Somos una sociedad bipolar que rinde pleitesía a sus héroes con fervor desmesurado, los enaltece más allá de su condición humana y luego los deja caer al abismo más profundo de su desprecio cuando se salen del libreto. El caso de Lance Armstrong nos pinta de cuerpo entero. Corrimos a comprar su historia de héroe ciclista, vencedor de un grave cáncer testicular con metástasis y pocas posibilidades de supervivencia, director de una fundación para luchar contra ese mal, promotor de las famosas pulseras Livestrong que nos hacían sentir casi invencibles, y ganador de siete “Tour de France”, la competencia más prestigiosa del ciclismo.

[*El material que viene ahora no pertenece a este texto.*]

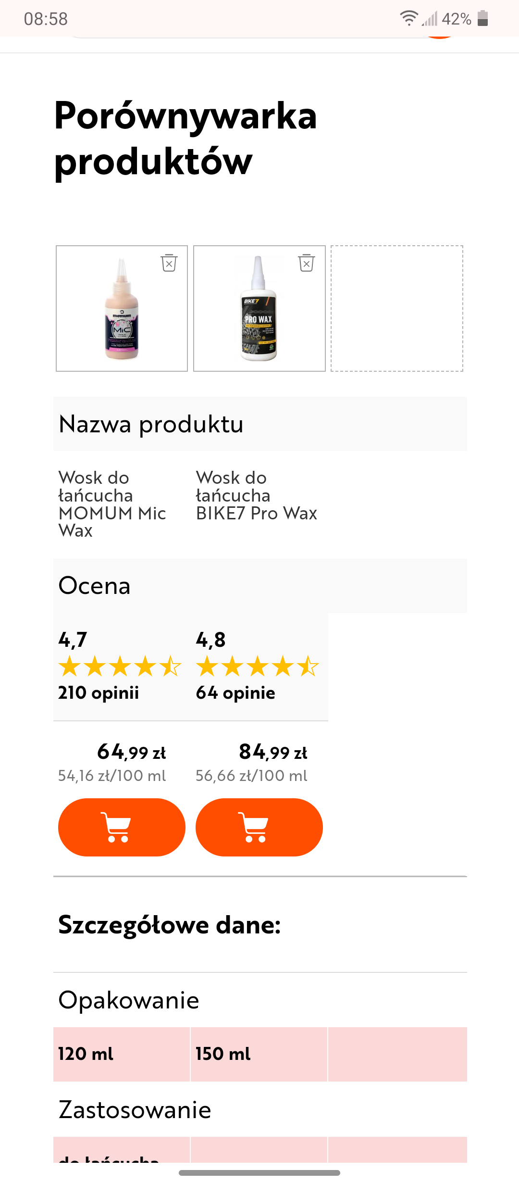This screenshot has width=519, height=1183.
Task: Click BIKE7 star rating
Action: tap(257, 667)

Durante años adulamos tanto al personaje, le pusimos la vara tan alta, que lo convertimos en drogadicto. Sí, nosotros. Porque cuando la sociedad le asigna tanto poder a una persona, este se convierte en su principal droga. La verdadera adicción de Armstrong no era a los cocteles de dopaje, sino a la admiración de la gente, a ese “high” que le daba el hecho de saberse influyente y todopoderoso. La eritropoyetina (EPO), los esteroides y las hormonas de crecimiento eran simples sustancias que le permitían mantener su estatus de infalible “para poder seguir inspirando y motivando a sus fanáticos”.
Es muy difícil dejar de ser adicto a la idolatría de las masas. Tendrías que aceptar que eres un ser humano, un mortal sin superpoderes y ¿a quién le gustaría perder sus superpoderes? No pretendo justificar las mentiras del otrora rey del ciclismo; quiero simplemente analizar las condiciones que lo llevaron a perpetrar el caso de dopaje sistematizado más exitoso y a la vez dramático en la historia del deporte. Pero ¿cuántos otros habrán construido sus carreras con “ayuda” sin ser nunca descubiertos?
Es un secreto a voces que en el ciclismo hay índices astronómicos de dopaje; mucho mayores que en otras disciplinas deportivas. Durante años, la prensa ha hecho públicas las sospechas de que instituciones del “establishment”, como la Unión Ciclista Internacional (UCI) y la USADA (Agencia Anti Dopaje de Estados Unidos), están perfectamente conscientes del problema y se hacen de la vista gorda, sobre todo en casos que elevan el perfil del ciclismo, como el de Armstrong, a quien se especula dejaron de proteger sólo cuando ya no podían tapar el engaño. La presión para investigarlo fue tal, que finalmente tuvieron que ceder ante la insistencia de enemigos poderosos.
En su teoría de los simulacros, el filósofo francés Jean Baudrillard propone que, ante una crisis, la sociedad protege la integridad y funcionalidad del sistema entregando la cabeza de una sola persona que purgue los pecados colectivos. En vez de poner en peligro al sistema en su conjunto y revelar la fragilidad de los valores fundamentales sobre los que se apoya (ideales como la honestidad y la verdad), la sociedad castiga a un chivo expiatorio. Ese individuo es un simulacro o símbolo que sirve para ocultar pecados institucionalizados que corroen el tejido mismo que sostiene a la sociedad, pero sobre todo, para satisfacer nuestra necesidad de sentirnos virtuosos. La caída de Armstrong no solo sirve para ocultar a otros miles de deportistas que siguen y seguirán dopándose, sino para hacernos sentir a salvo. Una combinación de alivio y miedo hace que con cada auspiciador que lo abandona, con cada titular que lo condena y cada rueda de prensa que lo fulmina, nos sintamos más y más satisfechos de haberlo desenmascarado. Decepcionados también; pero sobre todo tranquilos de que sea otro el que está en el banquillo.